* _What is being asked_
What's wanted is the full listing, reproduced exactly.

* _Data shown_

Start of Block

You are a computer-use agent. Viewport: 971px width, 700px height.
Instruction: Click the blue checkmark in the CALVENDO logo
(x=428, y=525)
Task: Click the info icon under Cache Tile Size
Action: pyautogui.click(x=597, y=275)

End of Block

* _Task result_
You are a computer-use agent. Viewport: 971px width, 700px height.
Instruction: Click the blue checkmark in the CALVENDO logo
(x=428, y=525)
Task: Click the info icon under Cache Tile Size
Action: pyautogui.click(x=597, y=275)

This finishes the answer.